RECORDED DATA ▸
---*---

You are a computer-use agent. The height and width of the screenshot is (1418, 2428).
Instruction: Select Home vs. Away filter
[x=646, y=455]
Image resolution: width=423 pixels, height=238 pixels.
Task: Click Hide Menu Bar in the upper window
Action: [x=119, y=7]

---*---

TASK INSTRUCTIONS ▸ From the data above, copy each line exactly.

OUTPUT BELOW ▸
You are a computer-use agent. The height and width of the screenshot is (1418, 2428).
Instruction: Select Home vs. Away filter
[x=646, y=455]
Image resolution: width=423 pixels, height=238 pixels.
Task: Click Hide Menu Bar in the upper window
Action: [x=119, y=7]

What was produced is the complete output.